Ringrazio Edoardo Datteri per gli utili commenti.

Libro recensito:
Ferretti F (2010), Alle origini del linguaggio umano. Il punto di vista evoluzionistico. Roma-Bari: Laterza.

Altri riferimenti:
Botha RP (2001), How much of language, if any, came about in the same sort of way as the brooding chamber in snails?, Language & Communication, 21: 225-243.
Botha RP (2002), Are there features of language that arose like birds’ feathers?, Language & Communication, 22: 17–35. Link
Botha RP (2003), Unravelling the Evolution of Language. Amsterdam: Elsevier.
Botha RP (2008), Prehistoric shell beads as a window on language evolution. Language & Communication, 28(3): 197-212. Link
Cosmides L, Tooby J (1994), Beyond intuition and instinct blindness. Toward an evolutionarily rigorous cognitive science. Cognition 50: 41-77. Trad. it. Oltre l’intuizione e la cecità agli istinti. Verso una scienza cognitiva rigorosamente evoluzionistica. In Adenzato M, Meini C, eds. Psicologia evoluzionistica. Torino: Bollati Boringhieri, 2006.
Ferretti F (2007), Perché non siamo speciali. Roma-Bari: Laterza.
Fodor J (1983), The Modularity of Mind. Cambridge, MA: The MIT Press. Trad. it. La mente modulare. Bologna: Il Mulino, 1988.
Glackin, S.N., 2010. Universal grammar and the Baldwin effect: a hypothesis and some philosophical consequences.
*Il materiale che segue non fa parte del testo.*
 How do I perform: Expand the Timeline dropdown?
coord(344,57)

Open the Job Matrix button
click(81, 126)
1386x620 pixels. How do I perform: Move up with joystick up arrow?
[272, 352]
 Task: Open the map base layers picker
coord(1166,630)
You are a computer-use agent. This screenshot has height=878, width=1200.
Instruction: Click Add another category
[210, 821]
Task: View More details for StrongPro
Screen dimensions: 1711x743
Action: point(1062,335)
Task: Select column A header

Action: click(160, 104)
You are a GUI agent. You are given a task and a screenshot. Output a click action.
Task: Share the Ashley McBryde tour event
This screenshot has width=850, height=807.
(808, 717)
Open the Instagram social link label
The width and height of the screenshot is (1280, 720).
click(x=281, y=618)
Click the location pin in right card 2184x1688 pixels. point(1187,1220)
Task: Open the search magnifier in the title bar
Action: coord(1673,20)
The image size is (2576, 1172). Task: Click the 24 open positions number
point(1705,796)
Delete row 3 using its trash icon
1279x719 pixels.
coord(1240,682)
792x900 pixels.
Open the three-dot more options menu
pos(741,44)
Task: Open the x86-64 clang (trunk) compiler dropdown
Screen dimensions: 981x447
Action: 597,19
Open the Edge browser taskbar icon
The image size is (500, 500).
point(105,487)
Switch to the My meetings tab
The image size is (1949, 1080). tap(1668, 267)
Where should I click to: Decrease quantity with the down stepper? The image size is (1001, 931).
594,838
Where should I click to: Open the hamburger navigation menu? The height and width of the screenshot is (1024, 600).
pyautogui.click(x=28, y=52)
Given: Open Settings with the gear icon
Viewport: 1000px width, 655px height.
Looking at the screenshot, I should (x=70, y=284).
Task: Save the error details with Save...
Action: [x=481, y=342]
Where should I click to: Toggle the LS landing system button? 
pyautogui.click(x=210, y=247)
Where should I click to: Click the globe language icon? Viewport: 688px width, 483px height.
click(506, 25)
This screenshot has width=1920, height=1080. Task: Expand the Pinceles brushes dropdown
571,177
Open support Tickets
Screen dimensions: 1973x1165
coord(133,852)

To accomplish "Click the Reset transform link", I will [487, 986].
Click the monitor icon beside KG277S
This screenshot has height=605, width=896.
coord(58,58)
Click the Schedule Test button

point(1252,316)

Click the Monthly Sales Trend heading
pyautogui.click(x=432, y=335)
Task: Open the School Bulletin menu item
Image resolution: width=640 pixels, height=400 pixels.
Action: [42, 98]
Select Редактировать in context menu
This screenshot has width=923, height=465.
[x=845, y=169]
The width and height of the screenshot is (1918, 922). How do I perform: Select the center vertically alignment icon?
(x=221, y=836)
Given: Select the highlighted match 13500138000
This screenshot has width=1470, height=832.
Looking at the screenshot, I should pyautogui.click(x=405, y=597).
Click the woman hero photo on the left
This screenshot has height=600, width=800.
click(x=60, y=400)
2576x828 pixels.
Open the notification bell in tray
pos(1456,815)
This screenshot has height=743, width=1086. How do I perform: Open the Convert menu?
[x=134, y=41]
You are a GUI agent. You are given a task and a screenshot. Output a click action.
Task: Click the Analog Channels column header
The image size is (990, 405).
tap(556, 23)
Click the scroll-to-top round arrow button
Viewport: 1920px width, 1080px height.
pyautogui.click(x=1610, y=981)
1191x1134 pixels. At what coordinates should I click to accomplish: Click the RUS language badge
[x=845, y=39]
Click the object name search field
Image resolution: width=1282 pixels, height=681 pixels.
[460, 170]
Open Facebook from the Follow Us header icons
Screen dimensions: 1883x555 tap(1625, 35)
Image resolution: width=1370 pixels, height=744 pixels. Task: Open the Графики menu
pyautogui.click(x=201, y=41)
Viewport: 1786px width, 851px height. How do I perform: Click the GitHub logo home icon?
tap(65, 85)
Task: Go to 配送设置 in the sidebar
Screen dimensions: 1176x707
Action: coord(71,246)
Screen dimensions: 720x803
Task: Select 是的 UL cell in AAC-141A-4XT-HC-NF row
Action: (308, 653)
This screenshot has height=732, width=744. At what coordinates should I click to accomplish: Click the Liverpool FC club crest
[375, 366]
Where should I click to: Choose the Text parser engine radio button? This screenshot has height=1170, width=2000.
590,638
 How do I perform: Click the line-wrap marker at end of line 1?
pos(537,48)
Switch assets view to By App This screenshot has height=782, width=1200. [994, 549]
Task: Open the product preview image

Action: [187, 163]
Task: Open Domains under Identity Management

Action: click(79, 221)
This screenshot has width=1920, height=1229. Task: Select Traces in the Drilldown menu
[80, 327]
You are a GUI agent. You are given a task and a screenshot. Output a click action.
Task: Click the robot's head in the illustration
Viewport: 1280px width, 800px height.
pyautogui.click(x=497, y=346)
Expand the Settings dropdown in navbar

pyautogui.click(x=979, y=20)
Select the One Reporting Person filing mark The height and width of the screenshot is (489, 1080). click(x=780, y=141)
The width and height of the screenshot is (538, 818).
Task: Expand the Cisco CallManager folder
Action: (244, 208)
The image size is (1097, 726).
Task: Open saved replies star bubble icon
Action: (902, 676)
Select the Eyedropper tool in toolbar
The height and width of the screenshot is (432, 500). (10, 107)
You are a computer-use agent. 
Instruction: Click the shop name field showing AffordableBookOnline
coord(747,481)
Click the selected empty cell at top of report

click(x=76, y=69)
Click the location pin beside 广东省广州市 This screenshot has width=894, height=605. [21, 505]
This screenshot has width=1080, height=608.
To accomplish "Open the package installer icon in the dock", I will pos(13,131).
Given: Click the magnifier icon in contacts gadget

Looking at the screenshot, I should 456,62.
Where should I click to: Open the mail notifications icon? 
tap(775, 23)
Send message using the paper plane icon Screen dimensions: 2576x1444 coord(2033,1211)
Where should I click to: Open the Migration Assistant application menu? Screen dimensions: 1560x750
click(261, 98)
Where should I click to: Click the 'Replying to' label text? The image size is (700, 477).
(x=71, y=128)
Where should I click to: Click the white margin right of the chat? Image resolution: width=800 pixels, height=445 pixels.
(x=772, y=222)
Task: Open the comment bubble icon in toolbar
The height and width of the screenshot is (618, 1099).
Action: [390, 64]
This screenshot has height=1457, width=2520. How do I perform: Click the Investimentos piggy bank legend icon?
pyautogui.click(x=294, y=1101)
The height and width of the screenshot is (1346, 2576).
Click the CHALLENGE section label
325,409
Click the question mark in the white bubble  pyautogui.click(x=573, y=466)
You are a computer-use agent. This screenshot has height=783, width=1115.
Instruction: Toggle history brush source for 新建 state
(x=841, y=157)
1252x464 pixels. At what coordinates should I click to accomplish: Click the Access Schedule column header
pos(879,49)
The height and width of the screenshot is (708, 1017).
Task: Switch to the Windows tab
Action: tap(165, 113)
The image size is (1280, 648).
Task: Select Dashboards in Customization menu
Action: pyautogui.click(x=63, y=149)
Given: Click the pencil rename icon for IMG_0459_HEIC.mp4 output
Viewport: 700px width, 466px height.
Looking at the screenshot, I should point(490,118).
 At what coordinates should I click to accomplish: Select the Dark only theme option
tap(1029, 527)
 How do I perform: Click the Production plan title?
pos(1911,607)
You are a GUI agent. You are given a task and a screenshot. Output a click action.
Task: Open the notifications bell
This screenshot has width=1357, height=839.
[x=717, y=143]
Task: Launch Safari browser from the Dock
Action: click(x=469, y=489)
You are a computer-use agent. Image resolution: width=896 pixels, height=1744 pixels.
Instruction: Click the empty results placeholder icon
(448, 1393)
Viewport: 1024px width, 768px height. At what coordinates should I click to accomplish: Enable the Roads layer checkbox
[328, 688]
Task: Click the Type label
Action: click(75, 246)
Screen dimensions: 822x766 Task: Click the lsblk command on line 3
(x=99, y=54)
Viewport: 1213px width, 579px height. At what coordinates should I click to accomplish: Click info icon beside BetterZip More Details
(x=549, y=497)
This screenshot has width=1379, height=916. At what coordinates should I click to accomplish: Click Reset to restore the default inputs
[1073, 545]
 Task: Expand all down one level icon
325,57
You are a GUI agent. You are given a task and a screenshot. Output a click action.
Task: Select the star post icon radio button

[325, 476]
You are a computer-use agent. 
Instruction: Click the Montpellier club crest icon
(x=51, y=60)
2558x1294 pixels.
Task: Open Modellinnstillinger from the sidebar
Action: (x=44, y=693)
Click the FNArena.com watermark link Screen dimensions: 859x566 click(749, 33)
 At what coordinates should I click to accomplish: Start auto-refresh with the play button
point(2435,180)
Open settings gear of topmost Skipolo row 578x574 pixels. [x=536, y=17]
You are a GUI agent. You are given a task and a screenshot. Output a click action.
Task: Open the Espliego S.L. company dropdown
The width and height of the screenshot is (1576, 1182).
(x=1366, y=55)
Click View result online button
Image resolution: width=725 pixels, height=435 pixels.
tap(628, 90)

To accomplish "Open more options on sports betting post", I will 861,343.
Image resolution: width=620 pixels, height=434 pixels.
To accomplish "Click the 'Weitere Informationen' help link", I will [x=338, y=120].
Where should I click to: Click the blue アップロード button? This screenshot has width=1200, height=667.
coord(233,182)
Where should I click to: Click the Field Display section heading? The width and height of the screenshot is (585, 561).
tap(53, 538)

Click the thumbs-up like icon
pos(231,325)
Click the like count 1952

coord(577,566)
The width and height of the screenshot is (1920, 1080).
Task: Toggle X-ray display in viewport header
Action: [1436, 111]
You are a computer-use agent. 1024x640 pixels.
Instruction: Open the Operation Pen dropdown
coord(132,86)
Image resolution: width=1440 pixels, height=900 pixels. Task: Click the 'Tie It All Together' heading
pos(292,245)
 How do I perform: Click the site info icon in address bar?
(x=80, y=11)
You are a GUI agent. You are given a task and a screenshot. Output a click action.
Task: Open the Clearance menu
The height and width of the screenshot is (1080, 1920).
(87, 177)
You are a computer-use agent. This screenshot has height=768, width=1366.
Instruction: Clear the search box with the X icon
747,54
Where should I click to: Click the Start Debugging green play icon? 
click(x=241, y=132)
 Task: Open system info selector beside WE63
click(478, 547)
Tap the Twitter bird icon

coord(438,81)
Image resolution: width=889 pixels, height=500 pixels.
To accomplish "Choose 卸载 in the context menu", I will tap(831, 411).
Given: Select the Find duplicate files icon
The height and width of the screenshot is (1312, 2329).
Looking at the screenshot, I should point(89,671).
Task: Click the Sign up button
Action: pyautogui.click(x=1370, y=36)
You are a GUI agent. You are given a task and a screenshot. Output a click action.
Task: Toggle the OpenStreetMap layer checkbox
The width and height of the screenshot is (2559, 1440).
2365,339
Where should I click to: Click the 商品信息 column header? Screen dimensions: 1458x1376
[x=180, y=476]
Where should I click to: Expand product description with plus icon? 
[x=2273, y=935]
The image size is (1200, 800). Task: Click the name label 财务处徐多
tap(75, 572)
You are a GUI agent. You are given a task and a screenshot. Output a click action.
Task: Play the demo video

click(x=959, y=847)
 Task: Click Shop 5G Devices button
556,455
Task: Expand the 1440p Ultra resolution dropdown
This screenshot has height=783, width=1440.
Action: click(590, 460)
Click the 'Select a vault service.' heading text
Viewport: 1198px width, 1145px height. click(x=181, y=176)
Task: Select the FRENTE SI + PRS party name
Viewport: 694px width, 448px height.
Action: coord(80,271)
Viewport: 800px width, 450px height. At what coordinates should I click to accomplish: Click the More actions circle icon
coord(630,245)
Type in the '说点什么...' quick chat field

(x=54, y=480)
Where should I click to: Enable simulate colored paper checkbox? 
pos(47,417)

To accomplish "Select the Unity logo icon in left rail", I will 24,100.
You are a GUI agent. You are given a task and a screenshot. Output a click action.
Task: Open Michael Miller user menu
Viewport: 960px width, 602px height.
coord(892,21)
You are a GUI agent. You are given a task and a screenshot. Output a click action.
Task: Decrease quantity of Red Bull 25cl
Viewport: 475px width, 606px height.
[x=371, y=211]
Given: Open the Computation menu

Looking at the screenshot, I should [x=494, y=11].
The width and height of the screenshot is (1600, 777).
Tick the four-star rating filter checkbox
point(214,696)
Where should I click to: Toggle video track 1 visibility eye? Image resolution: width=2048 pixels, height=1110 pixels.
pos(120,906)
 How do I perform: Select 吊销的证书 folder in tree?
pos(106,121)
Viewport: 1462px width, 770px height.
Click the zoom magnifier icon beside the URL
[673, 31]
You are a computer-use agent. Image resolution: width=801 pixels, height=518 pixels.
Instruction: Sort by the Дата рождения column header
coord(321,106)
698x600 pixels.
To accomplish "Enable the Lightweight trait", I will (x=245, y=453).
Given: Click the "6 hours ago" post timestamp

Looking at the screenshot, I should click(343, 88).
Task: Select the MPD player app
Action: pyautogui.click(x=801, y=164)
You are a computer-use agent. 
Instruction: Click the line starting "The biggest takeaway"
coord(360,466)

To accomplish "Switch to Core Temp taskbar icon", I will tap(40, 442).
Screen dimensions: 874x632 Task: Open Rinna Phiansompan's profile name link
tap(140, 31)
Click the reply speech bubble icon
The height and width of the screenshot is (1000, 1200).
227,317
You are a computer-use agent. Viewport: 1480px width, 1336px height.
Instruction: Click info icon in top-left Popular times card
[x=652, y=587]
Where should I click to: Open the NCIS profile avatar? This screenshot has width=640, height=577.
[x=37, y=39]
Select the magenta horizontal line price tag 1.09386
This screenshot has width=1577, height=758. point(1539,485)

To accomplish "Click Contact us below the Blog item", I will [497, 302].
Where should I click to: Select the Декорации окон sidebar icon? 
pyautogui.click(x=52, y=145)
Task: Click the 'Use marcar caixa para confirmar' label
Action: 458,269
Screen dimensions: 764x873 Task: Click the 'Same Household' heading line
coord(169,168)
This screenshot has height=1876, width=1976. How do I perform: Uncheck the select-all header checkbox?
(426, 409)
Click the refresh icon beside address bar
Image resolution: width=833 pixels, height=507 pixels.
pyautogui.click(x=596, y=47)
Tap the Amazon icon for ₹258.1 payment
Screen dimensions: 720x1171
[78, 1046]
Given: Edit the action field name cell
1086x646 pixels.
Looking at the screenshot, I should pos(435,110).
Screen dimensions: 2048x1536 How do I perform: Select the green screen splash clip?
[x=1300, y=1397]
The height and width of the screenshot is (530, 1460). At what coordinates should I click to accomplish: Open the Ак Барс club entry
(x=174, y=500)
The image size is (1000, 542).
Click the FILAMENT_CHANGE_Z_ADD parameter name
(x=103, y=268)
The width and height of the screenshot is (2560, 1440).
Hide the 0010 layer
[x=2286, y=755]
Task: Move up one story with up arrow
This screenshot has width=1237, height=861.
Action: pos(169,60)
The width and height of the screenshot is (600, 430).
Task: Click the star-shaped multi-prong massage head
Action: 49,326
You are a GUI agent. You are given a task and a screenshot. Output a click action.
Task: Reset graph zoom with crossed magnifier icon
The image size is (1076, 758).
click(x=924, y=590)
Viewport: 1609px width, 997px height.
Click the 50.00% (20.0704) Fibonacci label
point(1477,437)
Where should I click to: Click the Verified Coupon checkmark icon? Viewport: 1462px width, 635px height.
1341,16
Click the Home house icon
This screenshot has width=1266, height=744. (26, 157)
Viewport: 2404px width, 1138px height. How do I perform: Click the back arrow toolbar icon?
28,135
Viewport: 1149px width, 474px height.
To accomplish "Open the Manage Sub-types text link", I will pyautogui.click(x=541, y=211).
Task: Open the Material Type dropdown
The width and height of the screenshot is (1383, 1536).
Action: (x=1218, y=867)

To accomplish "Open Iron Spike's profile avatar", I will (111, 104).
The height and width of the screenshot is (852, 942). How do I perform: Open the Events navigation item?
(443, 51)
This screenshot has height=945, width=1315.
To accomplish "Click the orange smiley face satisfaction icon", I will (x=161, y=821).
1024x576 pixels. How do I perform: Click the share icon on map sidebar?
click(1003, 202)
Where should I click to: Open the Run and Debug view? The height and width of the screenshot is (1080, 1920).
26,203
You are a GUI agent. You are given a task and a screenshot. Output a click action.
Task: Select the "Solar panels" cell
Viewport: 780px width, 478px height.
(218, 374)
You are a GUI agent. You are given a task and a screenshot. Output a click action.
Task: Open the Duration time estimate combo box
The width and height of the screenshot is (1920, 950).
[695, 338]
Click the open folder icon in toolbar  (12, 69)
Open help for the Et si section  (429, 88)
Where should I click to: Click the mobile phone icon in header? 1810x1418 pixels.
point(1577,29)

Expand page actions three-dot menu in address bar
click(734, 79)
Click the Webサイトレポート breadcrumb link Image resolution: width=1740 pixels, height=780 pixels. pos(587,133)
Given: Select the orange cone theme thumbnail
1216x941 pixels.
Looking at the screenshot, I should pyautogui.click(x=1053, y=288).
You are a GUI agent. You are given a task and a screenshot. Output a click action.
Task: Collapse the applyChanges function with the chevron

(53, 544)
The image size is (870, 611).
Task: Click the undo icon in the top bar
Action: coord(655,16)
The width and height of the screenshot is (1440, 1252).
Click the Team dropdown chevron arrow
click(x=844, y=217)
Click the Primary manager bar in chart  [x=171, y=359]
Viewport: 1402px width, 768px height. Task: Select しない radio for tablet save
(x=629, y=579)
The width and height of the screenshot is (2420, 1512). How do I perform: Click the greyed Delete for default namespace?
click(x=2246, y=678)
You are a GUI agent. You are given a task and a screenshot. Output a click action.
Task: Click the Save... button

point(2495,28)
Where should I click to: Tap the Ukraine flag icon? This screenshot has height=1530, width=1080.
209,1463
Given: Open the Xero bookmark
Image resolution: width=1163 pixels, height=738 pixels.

Biology & Philosophy. Link
Jackendoff R (1993), Patterns in the Mind. Language and Human Nature. New York: Harvester Wheatsheaf. Trad. it. Linguaggio e natura umana. Bologna: Il Mulino, 1998.
Mufwene S (2001). The Ecology of Language Evolution. Cambridge: Cambridge University Press.
Mufwene S (2008). Language Evolution: Contact, Competition, and Change. Continuum Press.
Odling-Smee J, Laland K, Feldman MW (2003), Niche Construction. Princeton: Princeton University Press.
Pinker S (1994), The Language Instinct. New York: Morrow. Trad. it. L’istinto del linguaggio. Milano: Mondadori, 1997.